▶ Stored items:
Start of Block
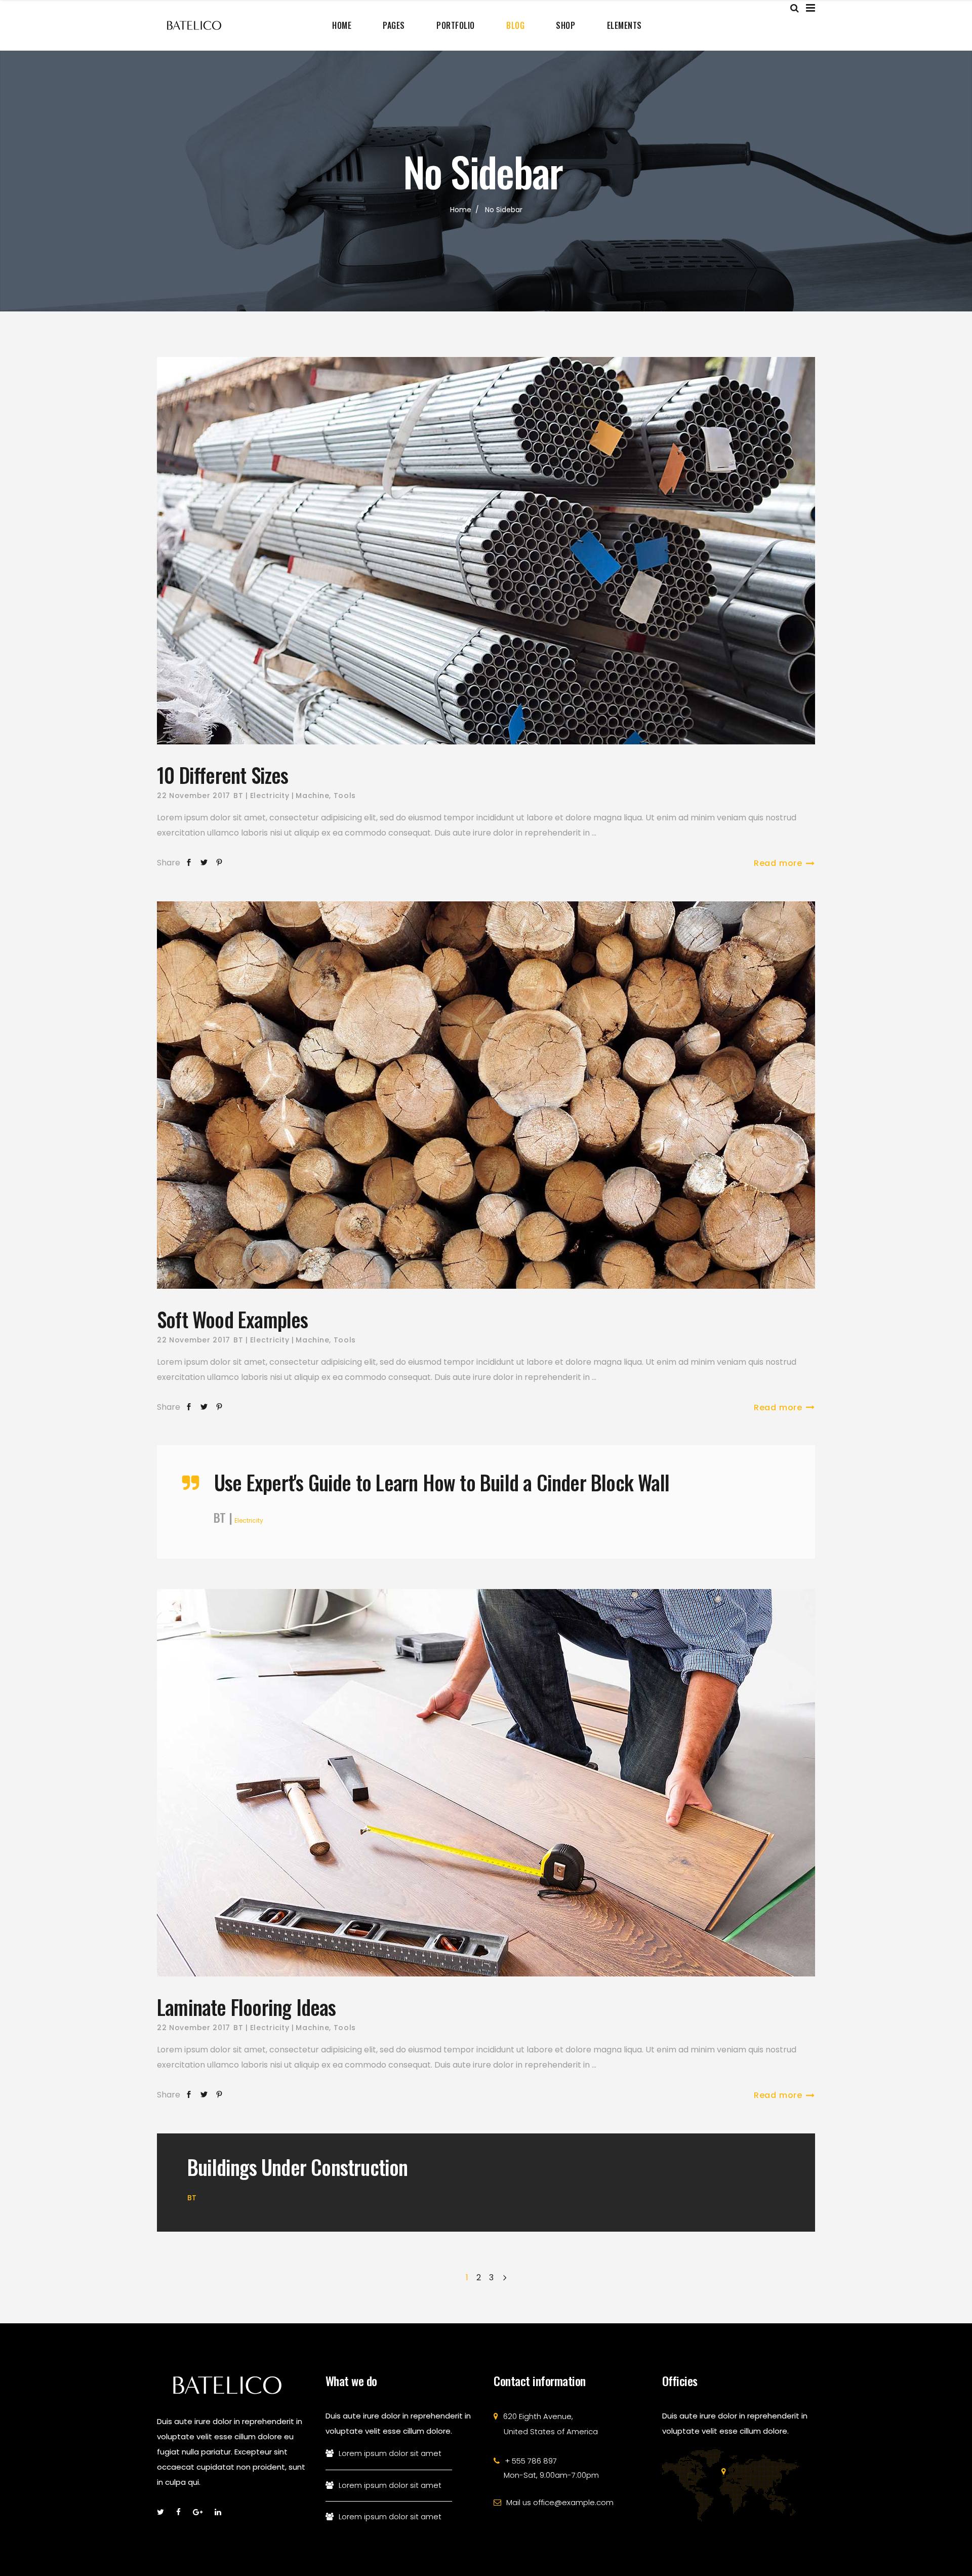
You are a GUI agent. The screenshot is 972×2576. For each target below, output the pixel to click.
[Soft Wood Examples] (486, 1095)
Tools (345, 795)
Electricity (270, 795)
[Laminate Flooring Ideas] (486, 1782)
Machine (312, 795)
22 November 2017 (193, 795)
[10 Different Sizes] (486, 550)
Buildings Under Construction (297, 2167)
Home (460, 210)
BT (238, 795)
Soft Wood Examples (232, 1319)
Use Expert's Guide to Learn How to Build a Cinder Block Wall (441, 1482)
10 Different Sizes (223, 775)
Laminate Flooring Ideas (246, 2007)
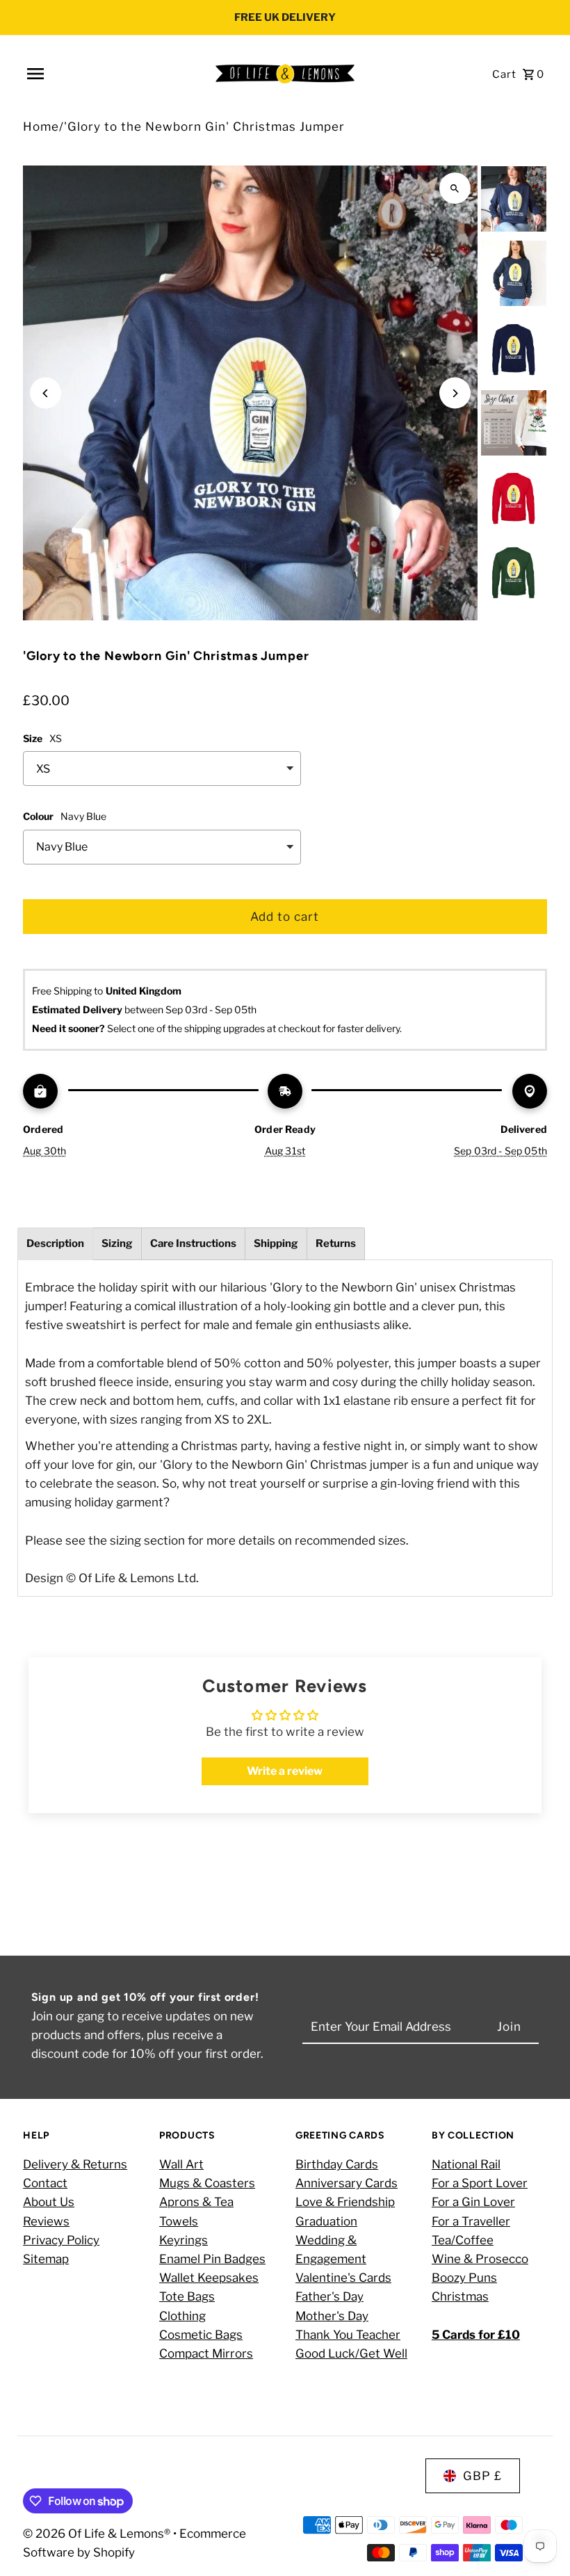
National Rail (466, 2164)
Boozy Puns (464, 2278)
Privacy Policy (61, 2240)
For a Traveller (471, 2221)
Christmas (460, 2296)
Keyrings (183, 2240)
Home (41, 127)
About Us (48, 2202)
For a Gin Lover (473, 2202)
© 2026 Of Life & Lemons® (98, 2534)
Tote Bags (187, 2296)
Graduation (326, 2221)
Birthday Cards (336, 2164)
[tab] (55, 1243)
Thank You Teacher (347, 2335)
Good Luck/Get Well (351, 2353)
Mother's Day (331, 2316)
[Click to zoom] (455, 188)
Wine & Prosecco (480, 2259)
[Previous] (45, 393)
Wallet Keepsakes (209, 2278)
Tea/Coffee (463, 2240)
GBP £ (482, 2476)
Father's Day (329, 2296)
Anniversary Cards (346, 2183)
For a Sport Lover (480, 2183)
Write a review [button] (285, 1771)
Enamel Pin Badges (212, 2259)
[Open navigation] (115, 73)
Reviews (46, 2221)
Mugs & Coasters (207, 2183)
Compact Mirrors (206, 2353)
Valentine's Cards (343, 2278)
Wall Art (181, 2164)
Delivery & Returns (75, 2164)
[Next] (455, 393)
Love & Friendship (345, 2202)
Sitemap (46, 2259)
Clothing (182, 2316)
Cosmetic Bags (201, 2335)
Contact (45, 2183)
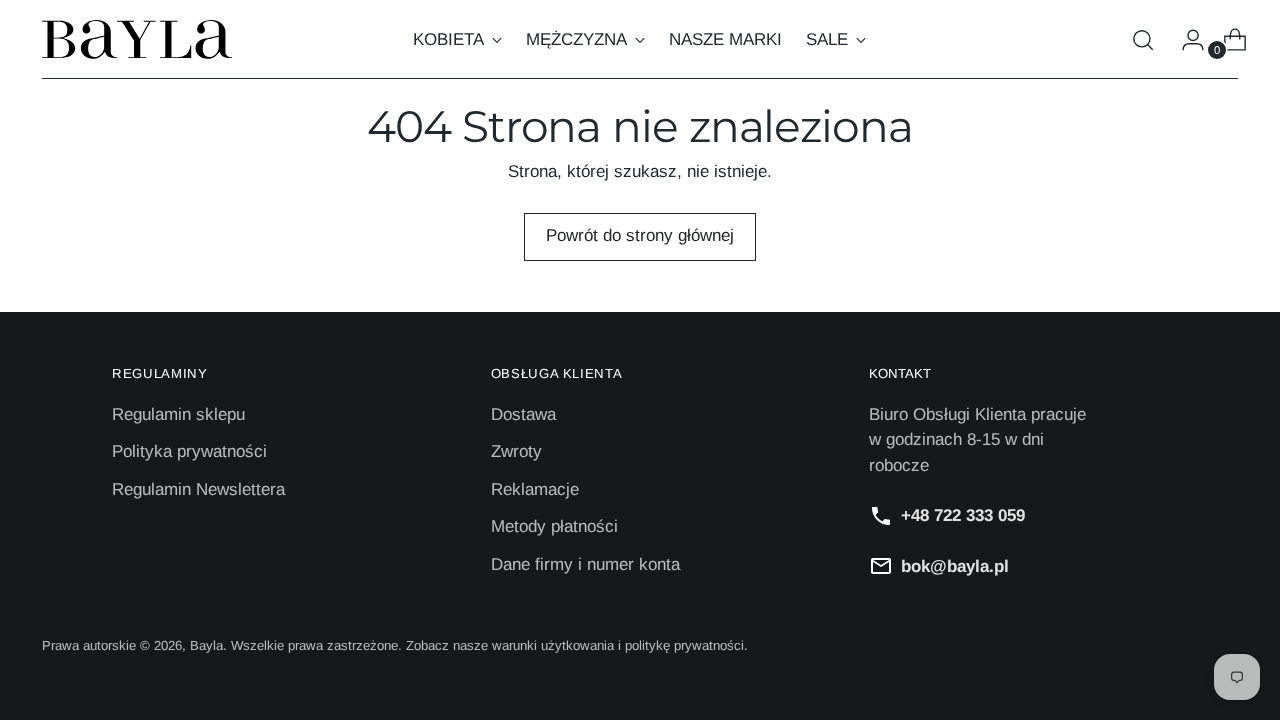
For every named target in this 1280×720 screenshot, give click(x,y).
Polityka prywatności (189, 451)
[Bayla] (137, 39)
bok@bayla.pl (955, 566)
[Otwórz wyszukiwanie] (1143, 40)
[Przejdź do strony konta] (1185, 40)
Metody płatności (554, 526)
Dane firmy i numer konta (585, 564)
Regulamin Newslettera (198, 489)
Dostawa (523, 414)
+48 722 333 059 (963, 515)
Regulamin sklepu (178, 414)
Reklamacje (535, 489)
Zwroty (516, 451)
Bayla (206, 645)
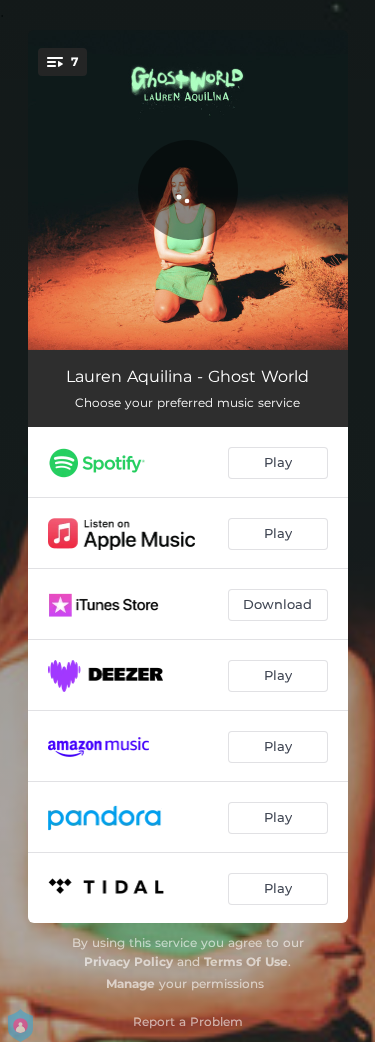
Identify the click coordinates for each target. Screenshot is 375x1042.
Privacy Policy (128, 961)
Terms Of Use (246, 961)
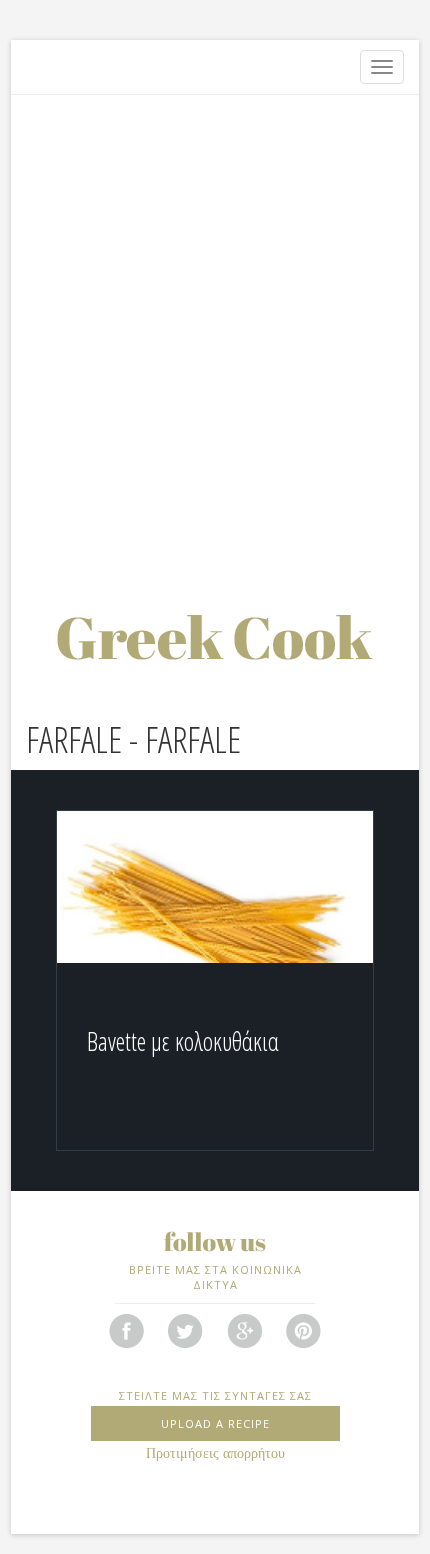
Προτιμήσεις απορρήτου (215, 1453)
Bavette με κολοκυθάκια (183, 1041)
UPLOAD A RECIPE (215, 1423)
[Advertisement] (215, 330)
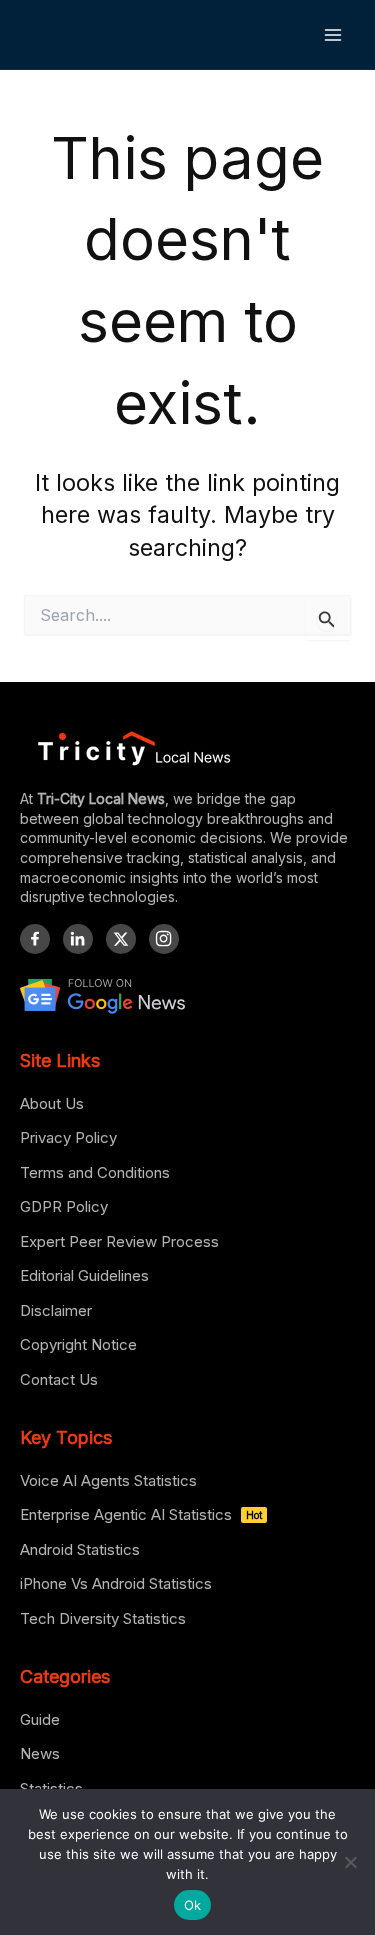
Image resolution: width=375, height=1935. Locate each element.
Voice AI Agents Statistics (108, 1480)
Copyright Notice (78, 1344)
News (40, 1753)
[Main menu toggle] (333, 34)
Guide (40, 1719)
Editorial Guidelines (84, 1275)
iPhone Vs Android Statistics (116, 1583)
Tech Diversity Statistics (103, 1618)
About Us (52, 1103)
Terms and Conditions (95, 1172)
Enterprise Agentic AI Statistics (141, 1514)
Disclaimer (56, 1310)
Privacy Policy (68, 1137)
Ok (193, 1905)
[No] (350, 1862)
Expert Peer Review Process (119, 1241)
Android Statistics (80, 1549)
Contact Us (59, 1379)
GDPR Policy (64, 1206)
End of Block
▶ What the exercise asks: Could every line above be set down exactly, with the pictures omitted?

▶ Exercise output:
You are a GUI agent. The screenshot is 972×2576. For each target below, output the pixel to click.
[Soft Wood Examples] (486, 1095)
Tools (345, 795)
Electricity (270, 795)
[Laminate Flooring Ideas] (486, 1782)
Machine (312, 795)
22 November 2017 (193, 795)
[10 Different Sizes] (486, 550)
Buildings Under Construction (297, 2167)
Home (460, 210)
BT (238, 795)
Soft Wood Examples (232, 1319)
Use Expert's Guide to Learn How to Build a Cinder Block Wall (441, 1482)
10 Different Sizes (223, 775)
Laminate Flooring Ideas (246, 2007)
National Rail (466, 2164)
Boozy Puns (464, 2278)
Privacy Policy (61, 2240)
For a Traveller (471, 2221)
Christmas (460, 2296)
Keyrings (183, 2240)
Home (41, 127)
About Us (48, 2202)
For a Gin Lover (473, 2202)
© 2026 Of Life & Lemons® (98, 2534)
Tote Bags (187, 2296)
Graduation (326, 2221)
Birthday Cards (336, 2164)
[tab] (55, 1243)
Thank You Teacher (347, 2335)
Good Luck/Get Well (351, 2353)
Mother's Day (331, 2316)
[Click to zoom] (455, 188)
Wine & Prosecco (480, 2259)
[Previous] (45, 393)
Wallet Keepsakes (209, 2278)
Tea/Coffee (463, 2240)
GBP £ (482, 2476)
Father's Day (329, 2296)
Anniversary Cards (346, 2183)
For a Sport Lover (480, 2183)
Write a review [button] (285, 1771)
Enamel Pin Badges (212, 2259)
[Open navigation] (115, 73)
Reviews (46, 2221)
Mugs & Coasters (207, 2183)
Compact Mirrors (206, 2353)
Valentine's Cards (343, 2278)
Wall Art (181, 2164)
Delivery & Returns (75, 2164)
[Next] (455, 393)
Love & Friendship (345, 2202)
Sitemap (46, 2259)
Clothing (182, 2316)
Cosmetic Bags (201, 2335)
Contact (45, 2183)
For every named target in this 1280×720 screenshot, give click(x,y).
Polityka prywatności (189, 451)
[Bayla] (137, 39)
bok@bayla.pl (955, 566)
[Otwórz wyszukiwanie] (1143, 40)
[Przejdź do strony konta] (1185, 40)
Metody płatności (554, 526)
Dane firmy i numer konta (585, 564)
Regulamin Newslettera (198, 489)
Dostawa (523, 414)
+48 722 333 059 (963, 515)
Regulamin sklepu (178, 414)
Reklamacje (535, 489)
Zwroty (516, 451)
Bayla (206, 645)
Identify the click coordinates for each target. Screenshot is 375x1042.
Privacy Policy (128, 961)
Terms Of Use (246, 961)
Προτιμήσεις απορρήτου (215, 1453)
Bavette με κολοκυθάκια (183, 1041)
UPLOAD A RECIPE (215, 1423)
[Advertisement] (215, 330)
Image resolution: width=375, height=1935. Locate each element.
Voice AI Agents Statistics (108, 1480)
Copyright Notice (78, 1344)
News (40, 1753)
[Main menu toggle] (333, 34)
Guide (40, 1719)
Editorial Guidelines (84, 1275)
iPhone Vs Android Statistics (116, 1583)
Tech Diversity Statistics (103, 1618)
About Us (52, 1103)
Terms and Conditions (95, 1172)
Enterprise Agentic AI Statistics (141, 1514)
Disclaimer (56, 1310)
Privacy Policy (68, 1137)
Ok (193, 1905)
[No] (350, 1862)
Expert Peer Review Process (119, 1241)
Android Statistics (80, 1549)
Contact Us (59, 1379)
GDPR Policy (64, 1206)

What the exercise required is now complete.